Träger der Veranstaltung ist erstmals in dieser Form der Päpstliche Rat für die Kultur, dem als Präsident Erzbischof Gianfranco Ravasi vorsteht. Der Rat schließt bei seiner Arbeit grundsätzlich zwei Sektionen ein: Glaube und Kultur sowie den  Dialog mit den Kulturen.

Bei der Begegnung bezeichnete der Sekretär des Rates, P. Bernard Ardura O.Praem. aus Frankreich die Kirche des Mittelmeerraums als „eine Brücke zwischen Völkern und Kulturen“, berichtete die Tageszeitung des Vatikans, der Osservatore Romano, ihrer gestrigen Ausgabe. „Wir sind davon überzeugt, dass der Dialog der beste Weg ist, um sich dem jeweils anderen, dem Fremden, zu nähern.“ Durch den Dialog werde es möglich, dass man voreinander keine Angst mehr habe, sich annehme und zuhöre - „um Zeuge unseres Glaubens unter Wahrung ihres Glaubens zu werden".

Jedem Christen stellt sich nach Worten von P. Ardura „eine grundlegende Frage: Mit wem muss ich reden? Papst Paul VI. hat in seiner Enzyklika Ecclesiam Suam erklärt: Die Kirche muss bereit sein, den Dialog mit allen Menschen guten Willens... zu führen."

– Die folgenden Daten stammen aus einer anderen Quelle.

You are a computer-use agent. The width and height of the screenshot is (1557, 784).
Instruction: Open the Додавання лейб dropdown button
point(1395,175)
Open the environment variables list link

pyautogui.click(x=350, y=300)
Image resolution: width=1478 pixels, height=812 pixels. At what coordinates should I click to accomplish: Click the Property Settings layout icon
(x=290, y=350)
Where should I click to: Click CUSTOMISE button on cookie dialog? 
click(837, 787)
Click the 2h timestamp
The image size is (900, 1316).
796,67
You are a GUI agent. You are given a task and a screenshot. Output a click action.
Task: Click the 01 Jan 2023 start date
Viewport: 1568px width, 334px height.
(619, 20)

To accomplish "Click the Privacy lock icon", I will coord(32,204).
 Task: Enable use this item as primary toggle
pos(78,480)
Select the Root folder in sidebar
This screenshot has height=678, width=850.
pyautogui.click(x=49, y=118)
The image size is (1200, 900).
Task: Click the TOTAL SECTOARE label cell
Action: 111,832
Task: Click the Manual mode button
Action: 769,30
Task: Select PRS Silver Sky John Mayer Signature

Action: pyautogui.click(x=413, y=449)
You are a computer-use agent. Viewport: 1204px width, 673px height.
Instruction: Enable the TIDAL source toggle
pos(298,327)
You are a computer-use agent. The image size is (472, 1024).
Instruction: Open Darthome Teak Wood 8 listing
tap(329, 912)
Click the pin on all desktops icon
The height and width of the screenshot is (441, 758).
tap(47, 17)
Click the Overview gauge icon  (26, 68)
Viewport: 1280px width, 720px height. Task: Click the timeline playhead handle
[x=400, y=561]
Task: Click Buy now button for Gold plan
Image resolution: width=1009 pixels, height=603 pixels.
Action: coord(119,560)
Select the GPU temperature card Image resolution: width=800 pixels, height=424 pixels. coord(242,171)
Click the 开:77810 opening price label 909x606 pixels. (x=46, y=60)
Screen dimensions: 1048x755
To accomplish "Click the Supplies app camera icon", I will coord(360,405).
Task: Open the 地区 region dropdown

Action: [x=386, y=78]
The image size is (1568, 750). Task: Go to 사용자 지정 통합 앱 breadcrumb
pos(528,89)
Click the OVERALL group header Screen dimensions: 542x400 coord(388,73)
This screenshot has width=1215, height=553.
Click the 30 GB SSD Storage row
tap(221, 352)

Der interkulturelle Dialog richte sich somit „an alle Menschen guten Willens, unabhängig von ihrer Nationalität, Kultur und Religion", und sein Ziel bestehe darin, eine „echte Kultur des Friedens" aufzubauen. Dies geschehe in erster Linie durch die „Formung des Gewissen, durch die Kultur“.

Dieser Dialog, so fügte er hinzu, „führt dazu, den tiefen Sinn von Menschsein und menschlicher Geschwisterlichkeit“ zu erfassen. Dazu gehöre auch „die Achtung der Heiligkeit des Lebens, die Anerkennung der Solidarität aller Menschen mit der geschaffenen Welt, die Einheit aller Menschen untereinander und mit Gott.“ Voraussetzung dafür sei, die Schlüsselfunktion zu erkennen, die der kulturelle Austausch zur Förderung dieses Dialogs habe.

„Der Dialog wird wesentlich durch das Ambiente von Kultur und Bildung, also Schule, Hochschule. Kulturzentren, Wissenschaft, kultureller Werke, Rituale und Bräuche mitbestimmt. Wir sehen ja selber, welche Bedeutung die Bildungs- und Aufklärungsarbeit für den kulturellen Dialog schon seit der Antike gehabt hat.“

Eine der Aufgaben des Päpstlichen Rates für die Kultur sei es, mit den Bischofskonferenzen zu kommunizieren, damit die ganze Kirche von den Forschungen und Initiativen, von Verwirklichtem und Erreichtem, profitieren könne. Das ermögliche den einzelnen Teilkirchen eine aktive Präsent in ihrer eigenen kulturellen Umgebung.

Der Rat weiß sich der Lehre des Zweiten Vatikanischen Konzils verpflichtet. Im Konzilsdokument Nostra aetate über den interreligiösen Dialog heißt es unter anderem: „Da es jedoch im Lauf der Jahrhunderte zu manchen Zwistigkeiten und Feindschaften zwischen Christen und Muslimen kam, ermahnt die Heilige Synode alle, das Vergangene beiseite zu lassen, sich aufrichtig um gegenseitiges Verstehen zu bemühen und gemeinsam einzutreten für Schutz und Förderung der sozialen Gerechtigkeit, der sittlichen Güter und nicht zuletzt des Friedens und der Freiheit für alle Menschen" (2).